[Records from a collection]

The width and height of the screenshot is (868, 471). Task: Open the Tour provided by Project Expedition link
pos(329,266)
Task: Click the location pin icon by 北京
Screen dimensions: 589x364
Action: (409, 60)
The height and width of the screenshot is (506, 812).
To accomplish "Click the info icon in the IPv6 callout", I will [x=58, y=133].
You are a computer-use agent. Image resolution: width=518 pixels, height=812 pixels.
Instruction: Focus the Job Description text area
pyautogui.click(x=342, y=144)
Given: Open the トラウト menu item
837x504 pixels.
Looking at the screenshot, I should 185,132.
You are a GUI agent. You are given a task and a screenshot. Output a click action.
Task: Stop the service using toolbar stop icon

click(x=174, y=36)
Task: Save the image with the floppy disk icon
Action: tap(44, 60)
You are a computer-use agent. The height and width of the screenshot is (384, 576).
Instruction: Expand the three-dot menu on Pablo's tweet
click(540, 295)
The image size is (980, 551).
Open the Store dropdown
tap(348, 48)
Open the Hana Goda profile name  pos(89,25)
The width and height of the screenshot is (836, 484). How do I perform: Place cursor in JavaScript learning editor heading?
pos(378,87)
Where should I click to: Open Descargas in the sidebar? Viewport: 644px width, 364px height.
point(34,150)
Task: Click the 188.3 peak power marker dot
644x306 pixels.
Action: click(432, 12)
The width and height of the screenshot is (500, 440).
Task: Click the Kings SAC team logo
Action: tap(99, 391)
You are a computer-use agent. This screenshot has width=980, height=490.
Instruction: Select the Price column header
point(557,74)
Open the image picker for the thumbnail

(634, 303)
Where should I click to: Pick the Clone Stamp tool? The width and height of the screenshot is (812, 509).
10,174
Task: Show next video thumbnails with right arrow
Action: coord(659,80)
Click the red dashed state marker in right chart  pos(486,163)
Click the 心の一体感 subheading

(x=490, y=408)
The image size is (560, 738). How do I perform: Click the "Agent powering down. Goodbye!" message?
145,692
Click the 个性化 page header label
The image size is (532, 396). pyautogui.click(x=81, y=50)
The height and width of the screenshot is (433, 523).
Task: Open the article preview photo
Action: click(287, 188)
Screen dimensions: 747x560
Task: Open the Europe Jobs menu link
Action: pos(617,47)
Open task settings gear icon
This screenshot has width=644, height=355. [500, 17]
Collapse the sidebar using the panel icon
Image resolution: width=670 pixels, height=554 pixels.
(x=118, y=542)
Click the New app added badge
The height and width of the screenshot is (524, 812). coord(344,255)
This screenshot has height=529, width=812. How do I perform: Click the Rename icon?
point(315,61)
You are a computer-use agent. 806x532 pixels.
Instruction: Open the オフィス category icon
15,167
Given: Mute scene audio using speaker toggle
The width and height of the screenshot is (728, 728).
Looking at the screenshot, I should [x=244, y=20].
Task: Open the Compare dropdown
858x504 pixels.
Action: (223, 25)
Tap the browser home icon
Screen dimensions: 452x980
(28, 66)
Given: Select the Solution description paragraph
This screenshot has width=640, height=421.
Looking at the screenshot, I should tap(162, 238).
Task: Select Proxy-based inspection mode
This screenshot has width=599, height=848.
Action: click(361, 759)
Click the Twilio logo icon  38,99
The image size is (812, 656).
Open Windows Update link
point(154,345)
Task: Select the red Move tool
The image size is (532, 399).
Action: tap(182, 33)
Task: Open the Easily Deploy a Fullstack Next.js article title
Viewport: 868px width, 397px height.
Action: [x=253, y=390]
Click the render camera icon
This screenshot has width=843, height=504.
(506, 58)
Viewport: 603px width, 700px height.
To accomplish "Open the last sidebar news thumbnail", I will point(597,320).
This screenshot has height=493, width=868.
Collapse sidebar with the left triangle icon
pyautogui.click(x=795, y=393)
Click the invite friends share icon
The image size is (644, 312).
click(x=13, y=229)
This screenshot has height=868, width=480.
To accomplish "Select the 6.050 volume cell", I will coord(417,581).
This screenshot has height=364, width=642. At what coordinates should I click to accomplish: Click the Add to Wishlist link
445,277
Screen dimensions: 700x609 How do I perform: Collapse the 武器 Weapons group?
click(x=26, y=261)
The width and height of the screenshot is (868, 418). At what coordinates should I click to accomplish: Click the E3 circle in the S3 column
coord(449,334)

To do >> All lines of the data above must be returned exactly.

Written solution >>
The width and height of the screenshot is (868, 471). Task: Open the Tour provided by Project Expedition link
pos(329,266)
Task: Click the location pin icon by 北京
Screen dimensions: 589x364
Action: (409, 60)
The height and width of the screenshot is (506, 812).
To accomplish "Click the info icon in the IPv6 callout", I will [x=58, y=133].
You are a computer-use agent. Image resolution: width=518 pixels, height=812 pixels.
Instruction: Focus the Job Description text area
pyautogui.click(x=342, y=144)
Given: Open the トラウト menu item
837x504 pixels.
Looking at the screenshot, I should 185,132.
You are a GUI agent. You are given a task and a screenshot. Output a click action.
Task: Stop the service using toolbar stop icon

click(x=174, y=36)
Task: Save the image with the floppy disk icon
Action: tap(44, 60)
You are a computer-use agent. The height and width of the screenshot is (384, 576).
Instruction: Expand the three-dot menu on Pablo's tweet
click(540, 295)
The image size is (980, 551).
Open the Store dropdown
tap(348, 48)
Open the Hana Goda profile name  pos(89,25)
The width and height of the screenshot is (836, 484). How do I perform: Place cursor in JavaScript learning editor heading?
pos(378,87)
Where should I click to: Open Descargas in the sidebar? Viewport: 644px width, 364px height.
point(34,150)
Task: Click the 188.3 peak power marker dot
644x306 pixels.
Action: click(432, 12)
The width and height of the screenshot is (500, 440).
Task: Click the Kings SAC team logo
Action: tap(99, 391)
You are a computer-use agent. This screenshot has width=980, height=490.
Instruction: Select the Price column header
point(557,74)
Open the image picker for the thumbnail

(634, 303)
Where should I click to: Pick the Clone Stamp tool? The width and height of the screenshot is (812, 509).
10,174
Task: Show next video thumbnails with right arrow
Action: coord(659,80)
Click the red dashed state marker in right chart  pos(486,163)
Click the 心の一体感 subheading

(x=490, y=408)
The image size is (560, 738). How do I perform: Click the "Agent powering down. Goodbye!" message?
145,692
Click the 个性化 page header label
The image size is (532, 396). pyautogui.click(x=81, y=50)
The height and width of the screenshot is (433, 523).
Task: Open the article preview photo
Action: click(287, 188)
Screen dimensions: 747x560
Task: Open the Europe Jobs menu link
Action: pos(617,47)
Open task settings gear icon
This screenshot has width=644, height=355. [500, 17]
Collapse the sidebar using the panel icon
Image resolution: width=670 pixels, height=554 pixels.
(x=118, y=542)
Click the New app added badge
The height and width of the screenshot is (524, 812). coord(344,255)
This screenshot has height=529, width=812. How do I perform: Click the Rename icon?
point(315,61)
You are a computer-use agent. 806x532 pixels.
Instruction: Open the オフィス category icon
15,167
Given: Mute scene audio using speaker toggle
The width and height of the screenshot is (728, 728).
Looking at the screenshot, I should [x=244, y=20].
Task: Open the Compare dropdown
858x504 pixels.
Action: (223, 25)
Tap the browser home icon
Screen dimensions: 452x980
(28, 66)
Given: Select the Solution description paragraph
This screenshot has width=640, height=421.
Looking at the screenshot, I should tap(162, 238).
Task: Select Proxy-based inspection mode
This screenshot has width=599, height=848.
Action: click(361, 759)
Click the Twilio logo icon  38,99
The image size is (812, 656).
Open Windows Update link
point(154,345)
Task: Select the red Move tool
The image size is (532, 399).
Action: tap(182, 33)
Task: Open the Easily Deploy a Fullstack Next.js article title
Viewport: 868px width, 397px height.
Action: [x=253, y=390]
Click the render camera icon
This screenshot has width=843, height=504.
(506, 58)
Viewport: 603px width, 700px height.
To accomplish "Open the last sidebar news thumbnail", I will point(597,320).
This screenshot has height=493, width=868.
Collapse sidebar with the left triangle icon
pyautogui.click(x=795, y=393)
Click the invite friends share icon
The image size is (644, 312).
click(x=13, y=229)
This screenshot has height=868, width=480.
To accomplish "Select the 6.050 volume cell", I will coord(417,581).
This screenshot has height=364, width=642. At what coordinates should I click to accomplish: Click the Add to Wishlist link
445,277
Screen dimensions: 700x609 How do I perform: Collapse the 武器 Weapons group?
click(x=26, y=261)
The width and height of the screenshot is (868, 418). At what coordinates should I click to accomplish: Click the E3 circle in the S3 column
coord(449,334)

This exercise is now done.